The Borel Complexity of Isomorphism for Complete Theories of Linear Orders With Unary Predicates

TL;DR

This paper classifies the Borel complexity of isomorphism relations for complete theories of linear orders with unary predicates, revealing a spectrum from countably categorical to Borel complete, based on model-theoretic properties.

Contribution

It extends the classification of Borel complexity to theories of linear orders with unary predicates, providing a detailed model-theoretic characterization of each complexity case.

Findings

Th(A) is either $eth_0$-categorical or Borel complete.

Theories with unary predicates have finitely many models or are Borel equivalent to complex relations.

Precise conditions determine the Borel complexity case for each theory.

Abstract

We show that if A is a linear order then Th(A) is either $\aleph_0$-categorical or Borel complete (in the sense of Friedman and Stanley).
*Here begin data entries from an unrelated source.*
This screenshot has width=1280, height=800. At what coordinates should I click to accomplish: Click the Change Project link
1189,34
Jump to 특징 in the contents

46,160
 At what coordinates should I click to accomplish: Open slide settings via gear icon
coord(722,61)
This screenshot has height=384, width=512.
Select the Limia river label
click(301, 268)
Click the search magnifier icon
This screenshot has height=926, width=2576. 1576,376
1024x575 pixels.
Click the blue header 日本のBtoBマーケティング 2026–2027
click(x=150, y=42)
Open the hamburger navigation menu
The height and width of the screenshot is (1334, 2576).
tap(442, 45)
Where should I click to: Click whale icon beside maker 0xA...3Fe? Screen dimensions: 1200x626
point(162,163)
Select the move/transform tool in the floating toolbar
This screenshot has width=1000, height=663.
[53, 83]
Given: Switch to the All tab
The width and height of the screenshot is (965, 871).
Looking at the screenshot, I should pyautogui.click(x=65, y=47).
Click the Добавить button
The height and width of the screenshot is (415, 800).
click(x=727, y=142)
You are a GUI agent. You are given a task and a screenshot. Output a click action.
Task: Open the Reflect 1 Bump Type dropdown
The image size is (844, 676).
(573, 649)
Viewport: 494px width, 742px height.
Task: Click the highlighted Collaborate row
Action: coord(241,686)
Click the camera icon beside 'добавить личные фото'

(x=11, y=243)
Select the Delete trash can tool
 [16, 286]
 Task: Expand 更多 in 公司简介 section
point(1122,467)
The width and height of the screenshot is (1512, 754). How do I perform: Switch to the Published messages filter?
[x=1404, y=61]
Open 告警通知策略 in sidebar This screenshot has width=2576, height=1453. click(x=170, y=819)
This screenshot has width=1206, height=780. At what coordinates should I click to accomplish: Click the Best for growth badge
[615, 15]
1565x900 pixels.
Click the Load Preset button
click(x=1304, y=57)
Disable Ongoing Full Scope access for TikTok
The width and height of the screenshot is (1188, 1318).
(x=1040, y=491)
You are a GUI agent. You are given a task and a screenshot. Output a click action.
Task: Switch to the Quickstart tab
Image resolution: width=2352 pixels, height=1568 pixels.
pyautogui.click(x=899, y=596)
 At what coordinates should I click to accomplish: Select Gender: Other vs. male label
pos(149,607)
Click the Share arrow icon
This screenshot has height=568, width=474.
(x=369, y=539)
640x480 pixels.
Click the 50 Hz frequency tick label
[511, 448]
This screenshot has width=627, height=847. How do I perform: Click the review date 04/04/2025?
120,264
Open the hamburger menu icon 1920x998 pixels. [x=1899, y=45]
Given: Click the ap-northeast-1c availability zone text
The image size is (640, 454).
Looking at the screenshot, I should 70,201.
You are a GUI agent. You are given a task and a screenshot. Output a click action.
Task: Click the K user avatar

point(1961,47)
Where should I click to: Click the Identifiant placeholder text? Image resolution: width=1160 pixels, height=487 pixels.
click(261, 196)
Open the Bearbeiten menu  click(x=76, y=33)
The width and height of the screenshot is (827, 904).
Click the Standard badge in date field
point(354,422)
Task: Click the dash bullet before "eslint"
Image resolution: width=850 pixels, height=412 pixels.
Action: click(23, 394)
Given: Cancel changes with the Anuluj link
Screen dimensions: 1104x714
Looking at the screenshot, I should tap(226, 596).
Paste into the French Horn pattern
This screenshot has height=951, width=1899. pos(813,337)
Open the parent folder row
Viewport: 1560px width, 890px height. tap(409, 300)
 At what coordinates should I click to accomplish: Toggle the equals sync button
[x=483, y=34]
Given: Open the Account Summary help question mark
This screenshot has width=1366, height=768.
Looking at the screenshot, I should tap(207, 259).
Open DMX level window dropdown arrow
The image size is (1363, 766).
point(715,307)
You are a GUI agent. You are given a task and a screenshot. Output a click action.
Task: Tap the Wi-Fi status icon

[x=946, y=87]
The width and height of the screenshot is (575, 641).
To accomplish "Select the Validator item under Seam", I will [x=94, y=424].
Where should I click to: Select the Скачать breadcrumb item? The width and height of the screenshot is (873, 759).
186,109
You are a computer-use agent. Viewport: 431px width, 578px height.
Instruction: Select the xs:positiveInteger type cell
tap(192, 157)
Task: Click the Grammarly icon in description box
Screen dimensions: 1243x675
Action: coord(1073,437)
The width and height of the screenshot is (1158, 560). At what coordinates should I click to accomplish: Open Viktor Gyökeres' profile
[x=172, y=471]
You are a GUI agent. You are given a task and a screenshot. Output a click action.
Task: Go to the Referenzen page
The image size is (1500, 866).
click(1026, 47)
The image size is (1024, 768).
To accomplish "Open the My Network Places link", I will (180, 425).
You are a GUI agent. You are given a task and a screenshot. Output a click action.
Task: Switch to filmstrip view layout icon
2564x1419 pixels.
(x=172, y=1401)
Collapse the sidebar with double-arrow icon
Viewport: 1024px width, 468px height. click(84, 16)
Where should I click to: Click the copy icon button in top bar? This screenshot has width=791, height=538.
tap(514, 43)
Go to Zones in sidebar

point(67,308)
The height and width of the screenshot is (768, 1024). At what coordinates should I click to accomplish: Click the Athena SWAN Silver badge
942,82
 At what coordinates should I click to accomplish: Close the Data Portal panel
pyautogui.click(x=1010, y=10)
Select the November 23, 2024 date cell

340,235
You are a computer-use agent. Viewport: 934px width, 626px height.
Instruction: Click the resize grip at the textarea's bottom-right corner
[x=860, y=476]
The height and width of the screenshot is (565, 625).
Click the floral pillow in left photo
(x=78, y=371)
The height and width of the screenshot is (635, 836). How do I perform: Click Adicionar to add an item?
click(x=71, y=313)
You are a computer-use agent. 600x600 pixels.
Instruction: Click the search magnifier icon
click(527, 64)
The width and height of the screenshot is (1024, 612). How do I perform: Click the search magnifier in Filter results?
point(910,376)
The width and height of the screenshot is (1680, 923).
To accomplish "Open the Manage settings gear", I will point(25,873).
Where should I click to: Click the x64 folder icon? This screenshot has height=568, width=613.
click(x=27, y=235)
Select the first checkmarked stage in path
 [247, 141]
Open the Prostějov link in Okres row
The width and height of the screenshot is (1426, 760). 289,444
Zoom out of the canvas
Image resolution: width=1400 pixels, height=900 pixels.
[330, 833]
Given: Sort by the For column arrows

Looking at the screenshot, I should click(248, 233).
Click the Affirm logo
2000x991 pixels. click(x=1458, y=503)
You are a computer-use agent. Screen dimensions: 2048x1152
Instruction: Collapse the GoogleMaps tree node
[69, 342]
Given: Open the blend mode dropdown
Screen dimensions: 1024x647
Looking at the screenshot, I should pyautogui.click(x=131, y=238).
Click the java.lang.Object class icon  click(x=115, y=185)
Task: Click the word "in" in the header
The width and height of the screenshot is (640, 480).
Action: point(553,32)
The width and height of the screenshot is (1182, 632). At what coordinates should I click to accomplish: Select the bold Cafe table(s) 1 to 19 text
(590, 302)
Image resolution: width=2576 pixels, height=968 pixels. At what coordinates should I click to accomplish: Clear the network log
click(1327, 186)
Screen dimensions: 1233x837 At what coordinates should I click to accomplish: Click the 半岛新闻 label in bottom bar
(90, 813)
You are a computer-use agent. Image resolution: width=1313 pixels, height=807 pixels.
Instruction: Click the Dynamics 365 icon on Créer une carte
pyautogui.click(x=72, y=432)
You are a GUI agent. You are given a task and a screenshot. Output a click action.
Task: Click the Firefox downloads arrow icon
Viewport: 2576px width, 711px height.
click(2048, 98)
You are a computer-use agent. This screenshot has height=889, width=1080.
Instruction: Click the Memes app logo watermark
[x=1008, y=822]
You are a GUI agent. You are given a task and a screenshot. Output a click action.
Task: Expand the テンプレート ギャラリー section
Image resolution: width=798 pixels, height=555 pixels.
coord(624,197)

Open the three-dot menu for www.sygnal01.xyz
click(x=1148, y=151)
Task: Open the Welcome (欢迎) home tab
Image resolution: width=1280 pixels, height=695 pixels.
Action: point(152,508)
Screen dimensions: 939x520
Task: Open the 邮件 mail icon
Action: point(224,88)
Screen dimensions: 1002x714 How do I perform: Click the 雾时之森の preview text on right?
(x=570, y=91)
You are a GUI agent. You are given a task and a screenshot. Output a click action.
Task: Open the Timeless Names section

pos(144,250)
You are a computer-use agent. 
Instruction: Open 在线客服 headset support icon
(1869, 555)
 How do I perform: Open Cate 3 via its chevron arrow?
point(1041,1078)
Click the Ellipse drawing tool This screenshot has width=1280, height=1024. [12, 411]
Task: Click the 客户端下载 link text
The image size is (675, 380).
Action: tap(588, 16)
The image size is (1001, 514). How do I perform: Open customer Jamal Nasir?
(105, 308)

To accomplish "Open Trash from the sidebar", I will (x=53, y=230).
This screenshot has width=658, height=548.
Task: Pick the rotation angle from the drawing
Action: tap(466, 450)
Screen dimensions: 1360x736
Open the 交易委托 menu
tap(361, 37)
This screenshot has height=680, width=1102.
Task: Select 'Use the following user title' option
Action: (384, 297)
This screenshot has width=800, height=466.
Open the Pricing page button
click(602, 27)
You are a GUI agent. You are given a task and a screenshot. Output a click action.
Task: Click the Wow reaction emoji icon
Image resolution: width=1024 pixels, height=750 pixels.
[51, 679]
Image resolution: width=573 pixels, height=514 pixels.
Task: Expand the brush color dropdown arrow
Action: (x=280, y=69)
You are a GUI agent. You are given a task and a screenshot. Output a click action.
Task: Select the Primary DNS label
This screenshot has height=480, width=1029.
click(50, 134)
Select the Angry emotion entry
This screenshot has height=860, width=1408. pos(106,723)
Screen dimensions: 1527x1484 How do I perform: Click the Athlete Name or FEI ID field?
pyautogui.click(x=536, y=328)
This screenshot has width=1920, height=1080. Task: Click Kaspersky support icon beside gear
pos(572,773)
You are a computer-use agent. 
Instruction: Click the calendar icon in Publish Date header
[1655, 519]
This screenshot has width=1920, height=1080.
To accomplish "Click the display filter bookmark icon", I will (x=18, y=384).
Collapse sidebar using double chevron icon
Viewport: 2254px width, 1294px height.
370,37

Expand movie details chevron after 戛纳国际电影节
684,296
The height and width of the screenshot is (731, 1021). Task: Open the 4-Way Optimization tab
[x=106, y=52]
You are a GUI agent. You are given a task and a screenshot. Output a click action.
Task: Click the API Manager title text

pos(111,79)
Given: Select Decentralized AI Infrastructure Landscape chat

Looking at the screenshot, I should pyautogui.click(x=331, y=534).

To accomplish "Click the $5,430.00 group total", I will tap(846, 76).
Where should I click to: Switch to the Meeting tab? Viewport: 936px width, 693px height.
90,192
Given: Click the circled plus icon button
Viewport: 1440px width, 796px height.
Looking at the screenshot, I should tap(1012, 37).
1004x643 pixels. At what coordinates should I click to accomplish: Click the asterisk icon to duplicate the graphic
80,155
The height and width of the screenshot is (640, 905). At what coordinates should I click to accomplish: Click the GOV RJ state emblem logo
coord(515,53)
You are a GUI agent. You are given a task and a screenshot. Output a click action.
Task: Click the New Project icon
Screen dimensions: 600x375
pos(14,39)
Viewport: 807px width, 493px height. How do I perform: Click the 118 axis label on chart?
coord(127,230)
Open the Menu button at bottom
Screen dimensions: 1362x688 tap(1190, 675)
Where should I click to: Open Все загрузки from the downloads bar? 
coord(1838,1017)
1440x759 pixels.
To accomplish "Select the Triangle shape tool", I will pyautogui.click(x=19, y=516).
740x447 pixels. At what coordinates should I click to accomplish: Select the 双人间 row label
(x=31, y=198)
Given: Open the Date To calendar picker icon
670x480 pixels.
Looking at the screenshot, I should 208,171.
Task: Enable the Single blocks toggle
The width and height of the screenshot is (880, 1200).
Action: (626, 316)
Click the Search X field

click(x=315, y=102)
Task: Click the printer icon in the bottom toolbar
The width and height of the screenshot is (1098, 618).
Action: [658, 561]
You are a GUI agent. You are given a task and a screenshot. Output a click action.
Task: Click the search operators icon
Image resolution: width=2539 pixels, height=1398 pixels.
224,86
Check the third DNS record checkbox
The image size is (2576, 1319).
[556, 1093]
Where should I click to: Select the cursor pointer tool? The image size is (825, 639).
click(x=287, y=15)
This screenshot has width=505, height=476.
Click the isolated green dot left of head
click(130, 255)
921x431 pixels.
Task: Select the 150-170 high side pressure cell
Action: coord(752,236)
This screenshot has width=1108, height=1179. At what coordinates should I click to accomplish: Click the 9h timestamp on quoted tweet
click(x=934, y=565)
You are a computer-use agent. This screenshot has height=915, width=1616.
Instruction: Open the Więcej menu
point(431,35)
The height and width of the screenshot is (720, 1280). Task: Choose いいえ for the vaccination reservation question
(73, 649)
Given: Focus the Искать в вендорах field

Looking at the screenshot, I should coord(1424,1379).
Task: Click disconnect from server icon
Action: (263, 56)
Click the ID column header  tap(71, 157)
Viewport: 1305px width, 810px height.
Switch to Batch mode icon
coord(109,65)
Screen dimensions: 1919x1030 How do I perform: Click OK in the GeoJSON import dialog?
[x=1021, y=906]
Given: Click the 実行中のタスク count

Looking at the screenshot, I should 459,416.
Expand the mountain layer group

We generalize this; if A has countably many unary predicates attached, then Th(A) is $\aleph_0$-categorical, has finitely many countable models (at least three), is Borel equivalent to equality on the reals, is Borel equivalent to "countable sets of reals," or is Borel complete. Furthermore, each of these cases corresponds in a natural way to a count of models of all sizes, up to back-and-forth equivalence. All these cases are possible and we compute precise model-theoretic conditions indicated which case occurs. This complements work on o-minimal theories where analogous results were shown. A large portion of the machinery under the proof is based on work by Matatyahu Rubin in "Theories of Linear Order," where it was shown that such a theory satisfies Vaught's Conjecture and cannot have precisely $\aleph_0$ countable models.